The study also illustrates the key role of mathematical modeling and artificial intelligence in the development and implementation of blood-based liquid biopsy. Here, its application centers on the development of a simple blood test to detect GBMs and enable earlier diagnosis and more effective and personalized treatment options. Finally, the research is part of a larger project at the University of Bristol concerning the diagnosis of brain tumors and which combines the discovery of biomarkers, the development of fluorescent nanoparticles and new testing techniques with computer modelling.
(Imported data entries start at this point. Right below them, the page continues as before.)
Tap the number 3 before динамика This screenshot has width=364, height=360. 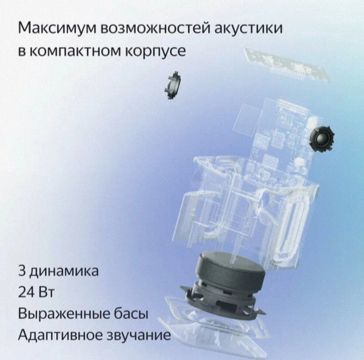pyautogui.click(x=22, y=272)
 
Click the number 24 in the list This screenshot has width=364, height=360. pyautogui.click(x=25, y=293)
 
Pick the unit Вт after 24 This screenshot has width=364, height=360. pyautogui.click(x=45, y=293)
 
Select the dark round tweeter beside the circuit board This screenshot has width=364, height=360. pyautogui.click(x=322, y=138)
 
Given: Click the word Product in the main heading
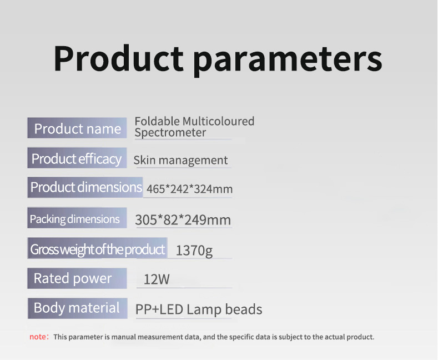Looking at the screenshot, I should [x=118, y=58].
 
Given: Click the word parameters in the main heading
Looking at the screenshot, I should [x=287, y=59].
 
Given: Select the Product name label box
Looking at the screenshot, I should [x=77, y=128].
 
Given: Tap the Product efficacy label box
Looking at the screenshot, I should [x=77, y=159].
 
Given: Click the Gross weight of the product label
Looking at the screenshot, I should [x=98, y=249].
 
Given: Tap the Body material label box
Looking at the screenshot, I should [x=77, y=308].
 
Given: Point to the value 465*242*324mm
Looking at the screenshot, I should [x=189, y=189].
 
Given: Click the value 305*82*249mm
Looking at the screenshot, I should [x=183, y=219].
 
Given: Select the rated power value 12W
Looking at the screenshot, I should [x=157, y=279].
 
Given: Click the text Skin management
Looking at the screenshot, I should [x=180, y=161].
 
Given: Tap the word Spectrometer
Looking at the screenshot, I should [x=170, y=133].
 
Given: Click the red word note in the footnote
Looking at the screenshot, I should [x=38, y=337].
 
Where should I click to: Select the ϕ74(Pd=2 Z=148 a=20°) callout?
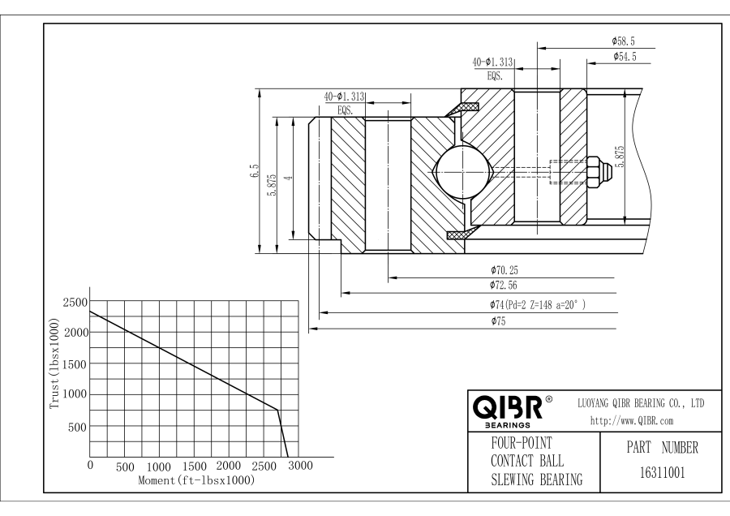point(538,304)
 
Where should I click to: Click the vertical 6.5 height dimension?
point(255,171)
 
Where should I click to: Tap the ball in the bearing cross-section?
point(463,171)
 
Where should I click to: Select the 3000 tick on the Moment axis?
point(300,467)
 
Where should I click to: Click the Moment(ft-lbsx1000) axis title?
point(197,480)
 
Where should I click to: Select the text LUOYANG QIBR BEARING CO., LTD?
point(641,403)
Here, the mathematical model developed from patient data confirms the interest
of a new prospective GBM biomarker, glial fibrillary acidic protein (GFAP).
- Lowering the level of the biomarker below a certain threshold could predict the development of GBM. Then, the modeling explores the impact of tumor characteristics and some patient-specific data on detection and treatment strategy.
Dr Johanna Blee, lead author and researcher in the Department of Engineering at the University of Bristol explains that with other data it is indeed possible to quantify tumor heterogeneities. Finally, combined with other types of diagnostics such as CT scans, the liquid biopsy model can make it possible to offer the patient a more personalized and therefore more effective treatment.
“This research will ultimately contribute to the development of a simple blood test for brain tumors, allowing earlier and more detailed diagnoses.”